■ **Textausschnitt**
__________
Nun scheint es aber in der kantischen Gotteslehre ein Paradox zu geben. Doch kann dieses Paradox aufgelöst werden. Ich möchte behaupten, dass diese scheinbare Kontroverse uns zwei verschiedene Methoden, Gott zu denken , ermöglicht: Wenn die Eigenschaften Gottes durch die systematische Einheit, Ordnung und Zweckmäßigkeit bestimmt werden, nennen wir es die aposteriorische oder analogische Methode; wenn die Prädikate Gottes nur durch die Vernunft erkannt werden, dann nehmen wir eine apriorische oder transzendentale Methode in Anspruch. Wegen der Unterschiedlichkeit beider Methoden entsteht ein Gott mit jeweils verschiedenen Eigenschaften. Genauer gesagt, in Hinsicht auf die transzendentale Methode geht der Prozess gänzlich von „Dingen überhaupt“ aus, ohne irgendeine konkrete Eigenschaft der Dinge oder irgendeine besondere Befindlichkeit der Welt zu berücksichtigen, nämlich der Prozess geht unmittelbar vom Prinzip der durchgängigen Bestimmung aus. Dadurch wird Gott als Inbegriff aller Realitäten bzw. als das allerrealste Wesen (das ens realissimum ) bezeichnet. Im Vergleich dazu geht die analogische oder aposteriorische Methode von der Erfahrung, nämlich von der systematischen Einheit, Ordnung und Zweckmäßigkeit der Welteinrichtung aus. Bei dieser Denkweise wird Gott immer im Verhältnis zu den speziellen Eigenschaften der Welt betrachtet, d.h. wir denken Gott als die höchste Intelligenz, weil er den Grund der systematischen Einheit, Ordnung und Zweckmäßigkeit der Welt bildet.
__________
■ **Bereitgestellte Daten**

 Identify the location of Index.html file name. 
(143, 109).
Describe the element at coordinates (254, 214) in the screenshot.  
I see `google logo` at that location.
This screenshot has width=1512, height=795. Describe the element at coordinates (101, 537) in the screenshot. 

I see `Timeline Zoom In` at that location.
__________
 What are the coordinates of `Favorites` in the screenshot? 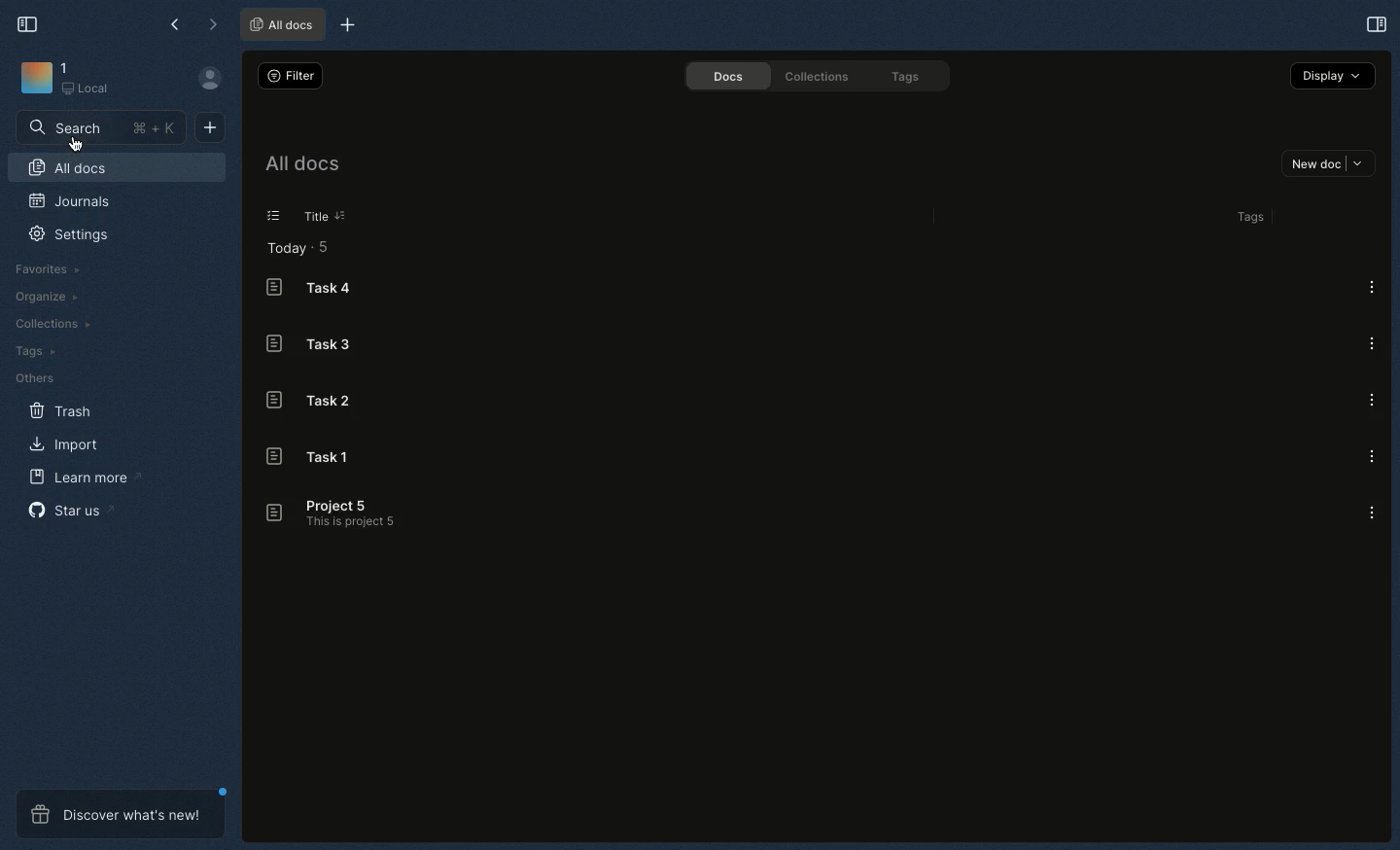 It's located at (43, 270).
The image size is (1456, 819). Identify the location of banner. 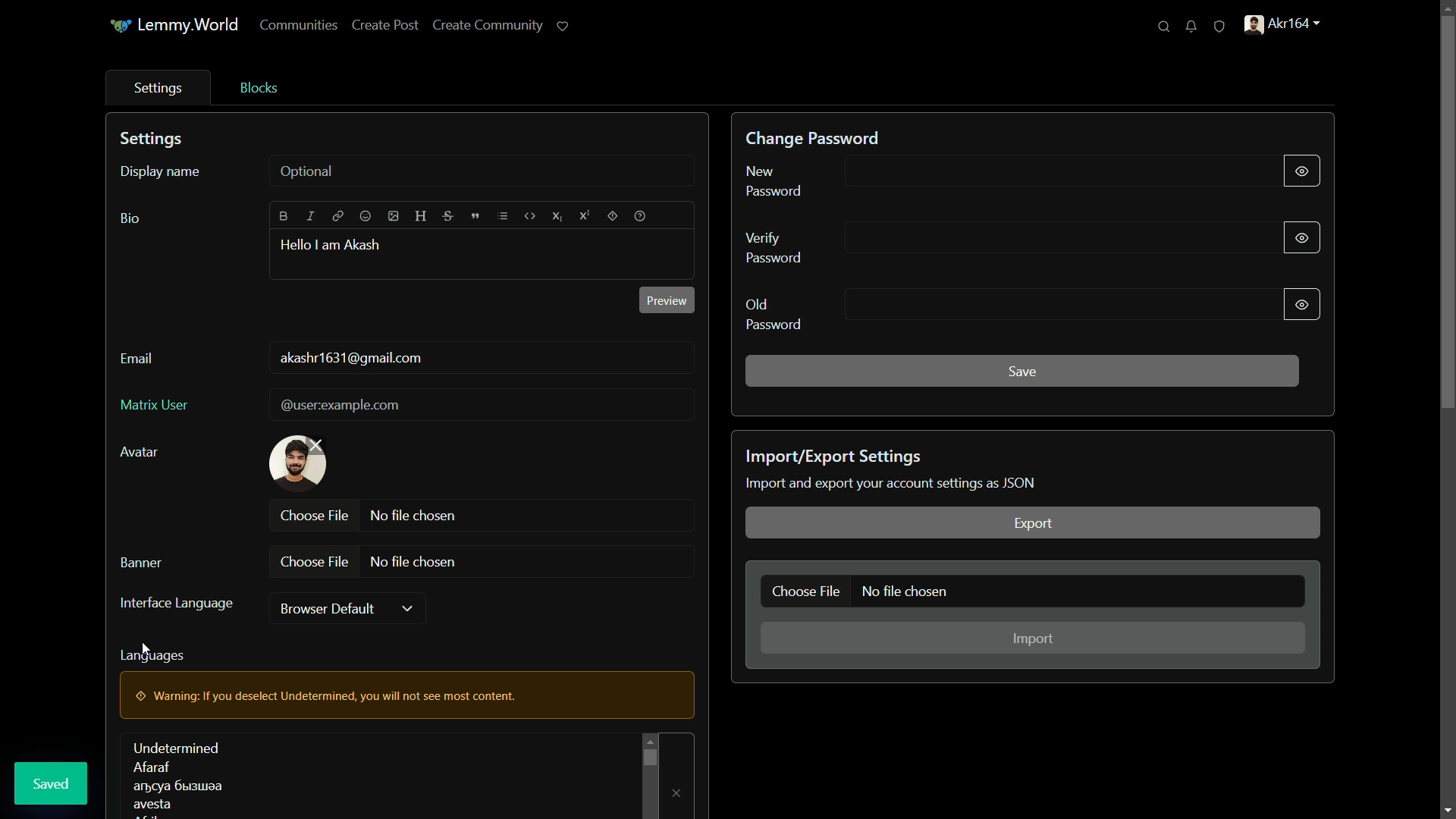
__________
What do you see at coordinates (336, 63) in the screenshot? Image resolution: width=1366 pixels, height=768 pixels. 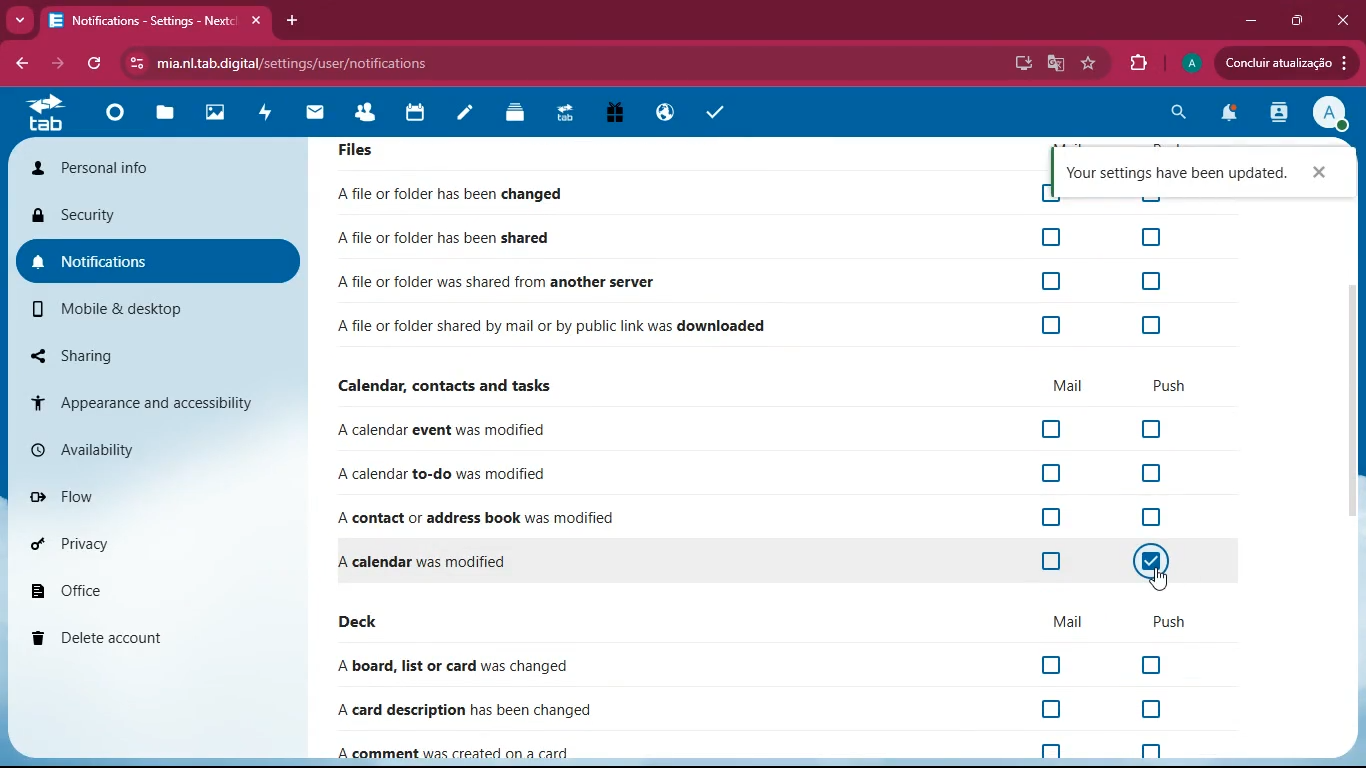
__________
■ **Aufgabendetails**
Wie wird Gott laut dem Textausschnitt über Kants Gotteslehre bei der transzendentalen Methode bezeichnet? Die Einträge stammen aus einer anderen Quelle.

■ **Gelöste Aufgabe**
Als Inbegriff aller Realitäten bzw. als das allerrealste Wesen (das ens realissimum).